**REQUIRED ACTION:**
Which lines of the data hold the word "height"? Copy all of them.

##############################

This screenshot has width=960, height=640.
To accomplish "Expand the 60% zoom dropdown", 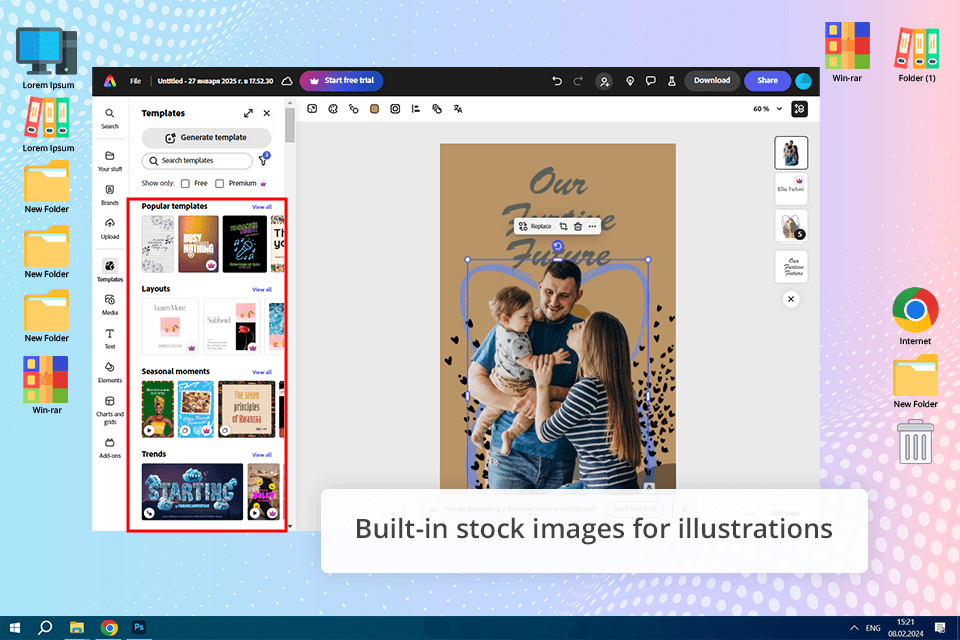I will click(x=766, y=109).
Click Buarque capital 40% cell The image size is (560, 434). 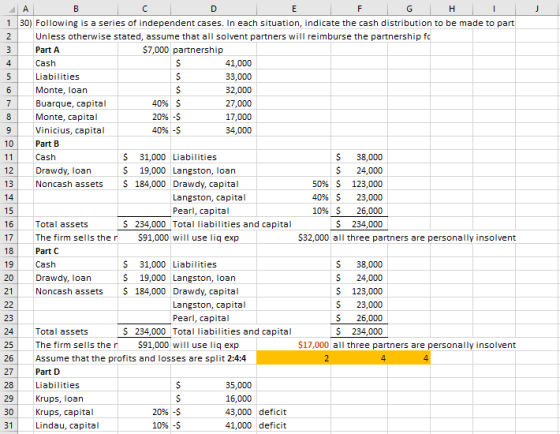point(144,104)
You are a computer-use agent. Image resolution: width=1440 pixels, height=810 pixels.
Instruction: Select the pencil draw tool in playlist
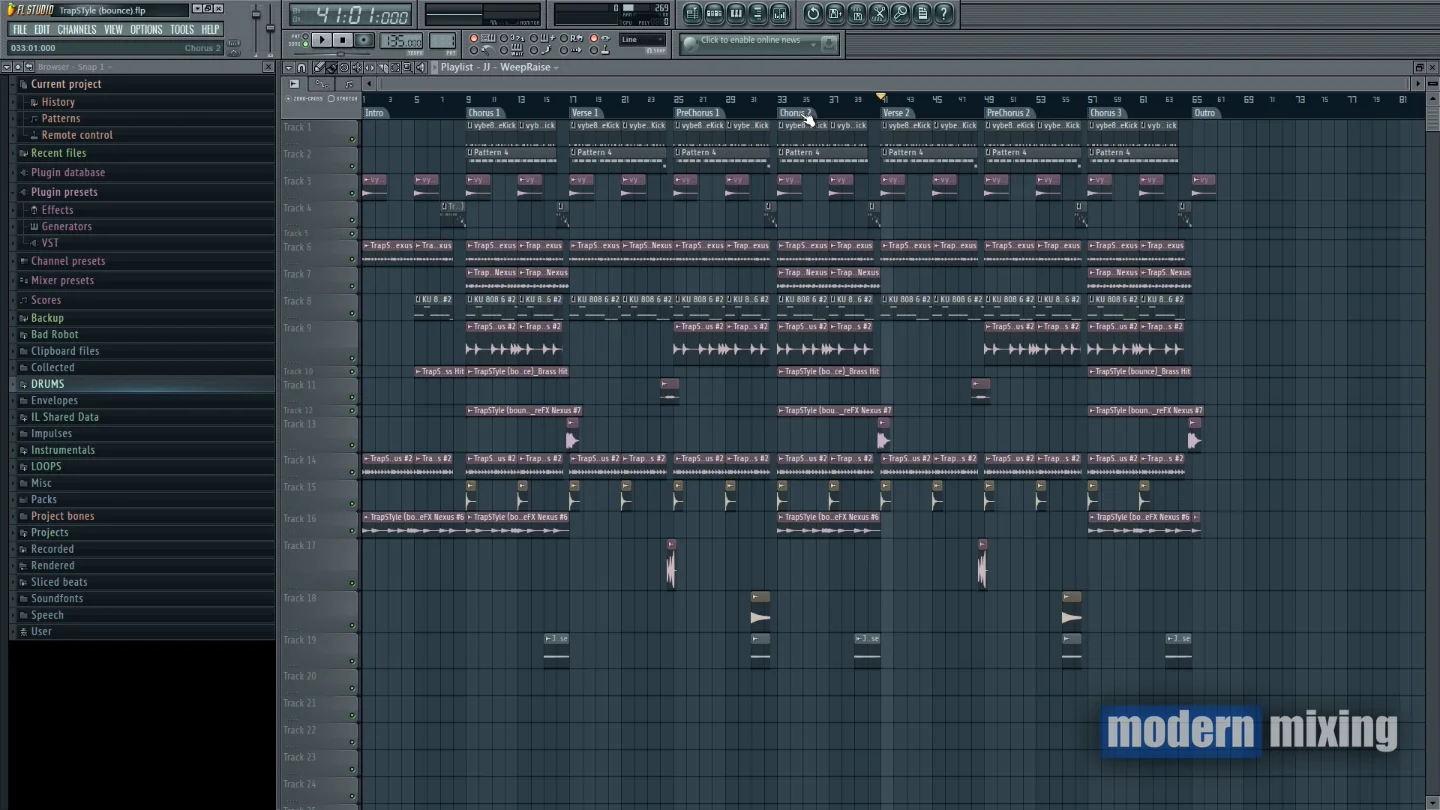[x=319, y=68]

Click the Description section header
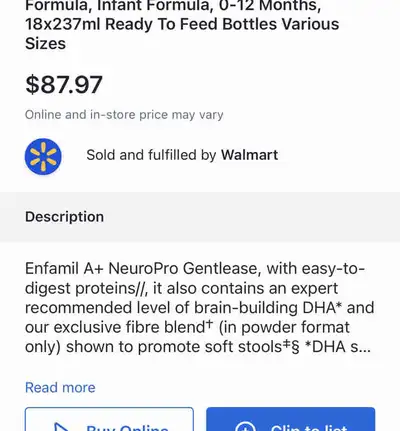click(x=64, y=217)
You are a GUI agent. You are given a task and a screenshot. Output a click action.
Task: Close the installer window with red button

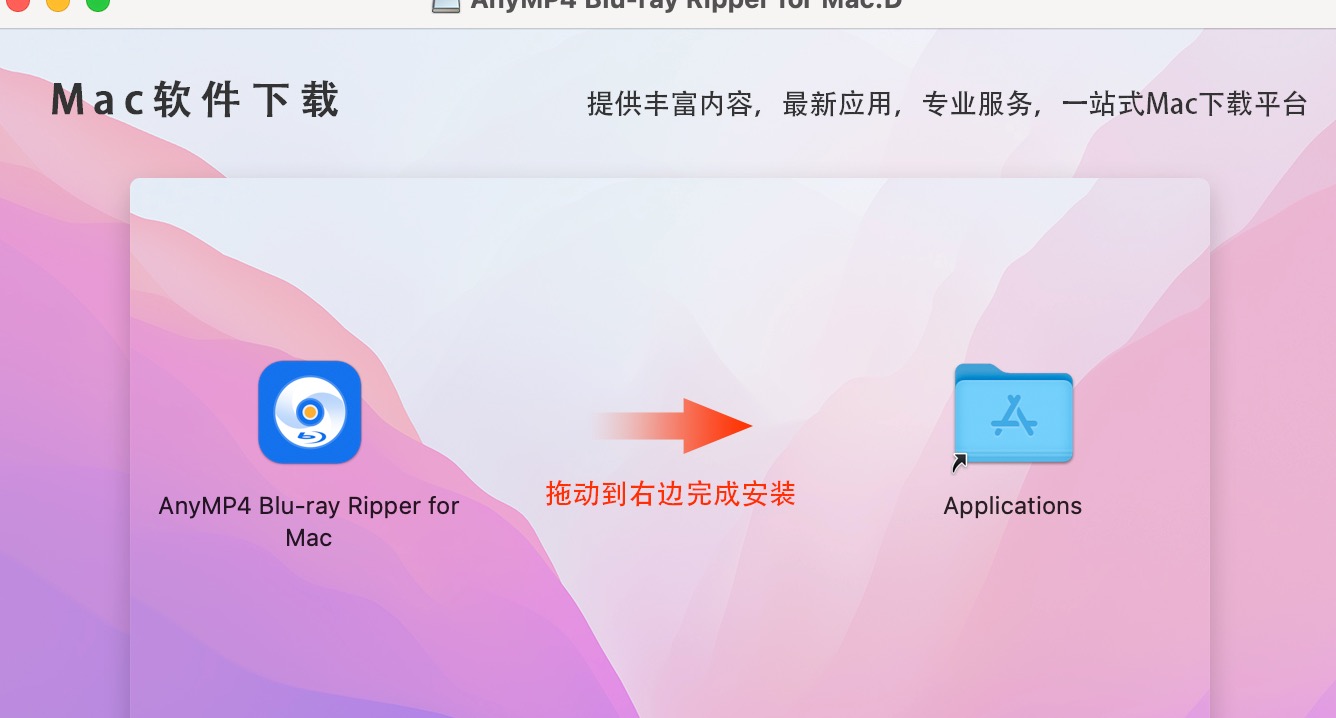[x=18, y=3]
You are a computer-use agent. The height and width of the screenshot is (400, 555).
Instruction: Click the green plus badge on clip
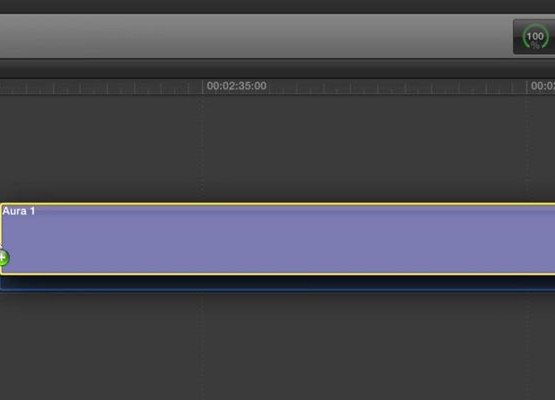pyautogui.click(x=4, y=258)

##############################

**ANSWER FOR THIS EXERCISE:**
This screenshot has width=960, height=640.
You are a computer-use agent. Image resolution: width=1440 pixels, height=810 pixels.
You are a computer-use agent. The height and width of the screenshot is (400, 555).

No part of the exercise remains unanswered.